____ Excerpted records
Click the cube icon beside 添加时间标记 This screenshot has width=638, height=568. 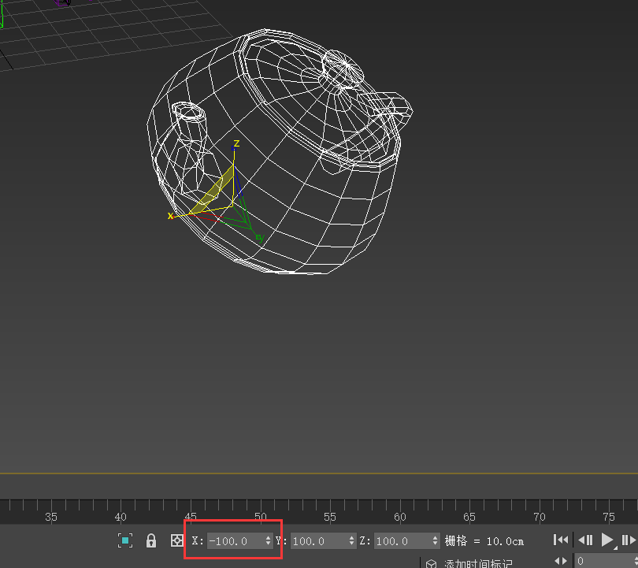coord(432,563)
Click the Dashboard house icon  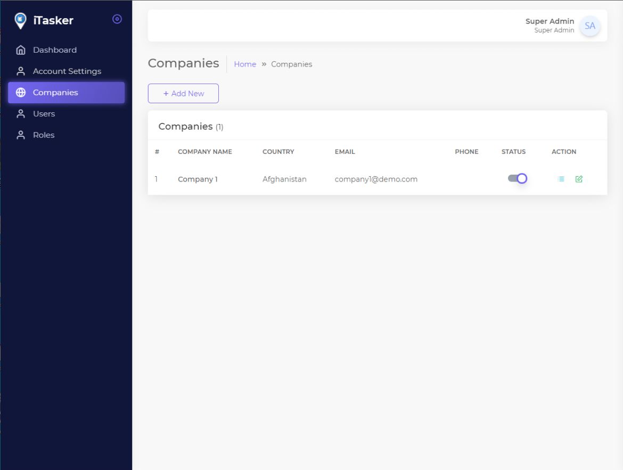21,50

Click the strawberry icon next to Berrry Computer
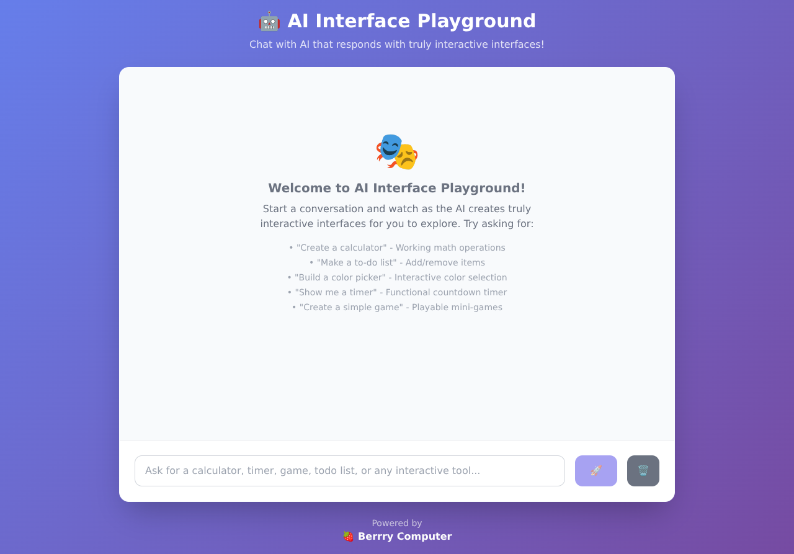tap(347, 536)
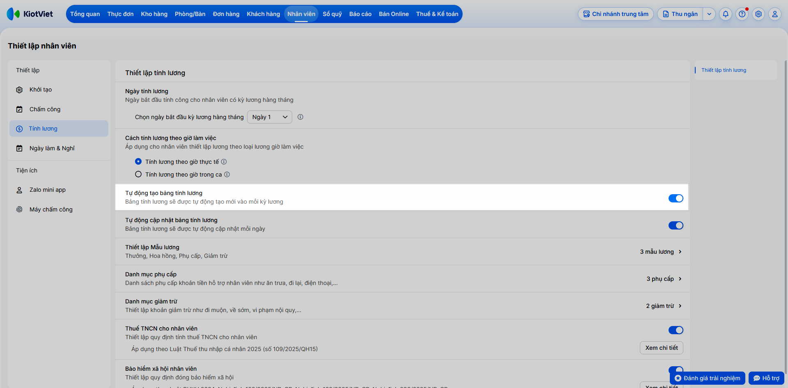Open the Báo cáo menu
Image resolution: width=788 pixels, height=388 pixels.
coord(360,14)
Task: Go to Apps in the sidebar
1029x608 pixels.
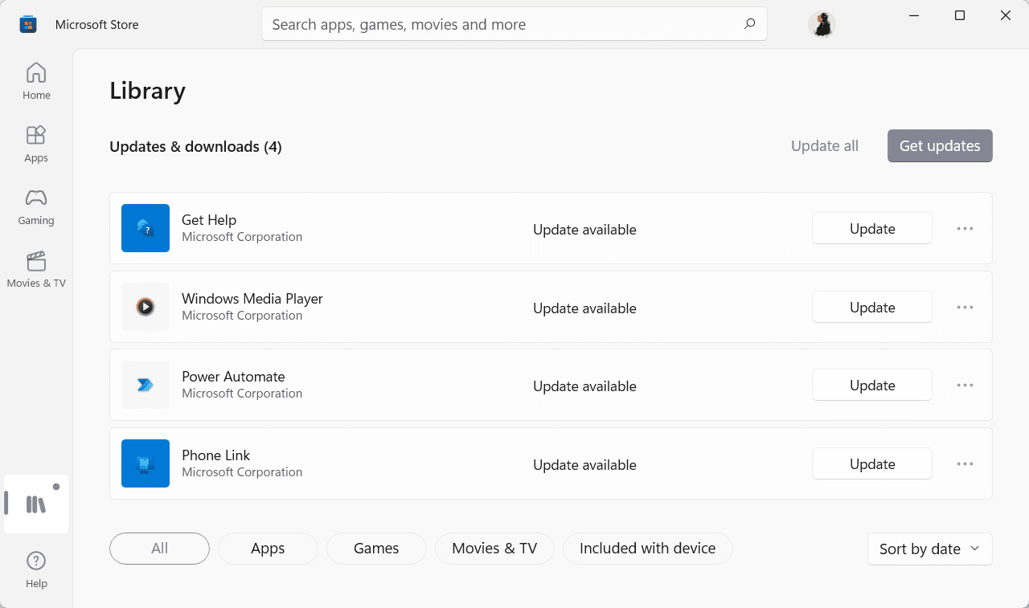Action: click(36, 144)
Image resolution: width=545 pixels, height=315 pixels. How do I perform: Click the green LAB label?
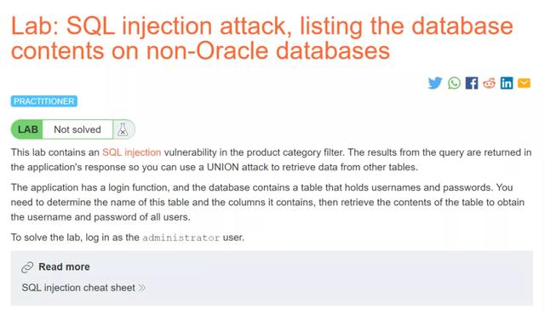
________
____ Excerpted records
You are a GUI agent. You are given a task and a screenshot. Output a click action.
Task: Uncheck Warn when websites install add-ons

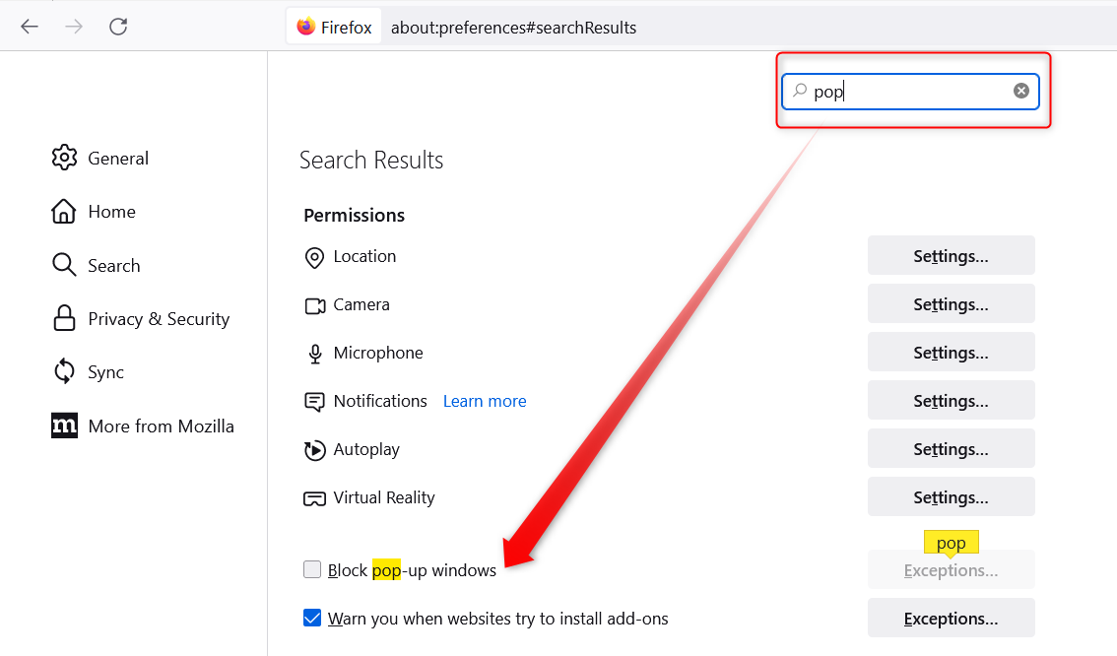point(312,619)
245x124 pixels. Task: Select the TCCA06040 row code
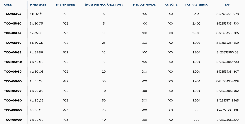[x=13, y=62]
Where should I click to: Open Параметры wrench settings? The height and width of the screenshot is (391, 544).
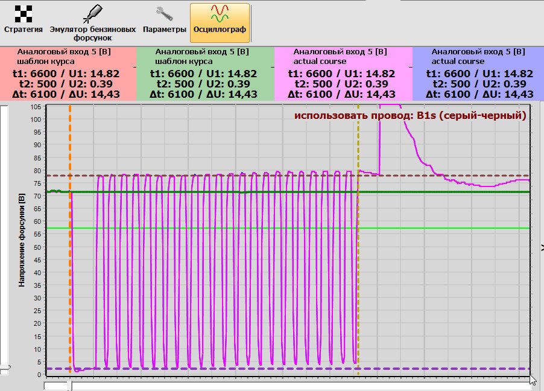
________
● **Problem**
The copy should hold exactly the lines above from the one with "Click the strawberry" through the one with "Image resolution: width=545", both ends counted, and no pictures at all.

● **Solution to this exercise**
Click the strawberry icon next to Berrry Computer
tap(347, 536)
Open the Báo cáo menu
Image resolution: width=788 pixels, height=388 pixels.
coord(360,14)
Task: Go to Apps in the sidebar
1029x608 pixels.
Action: click(36, 144)
Image resolution: width=545 pixels, height=315 pixels. How do I perform: Click the green LAB label?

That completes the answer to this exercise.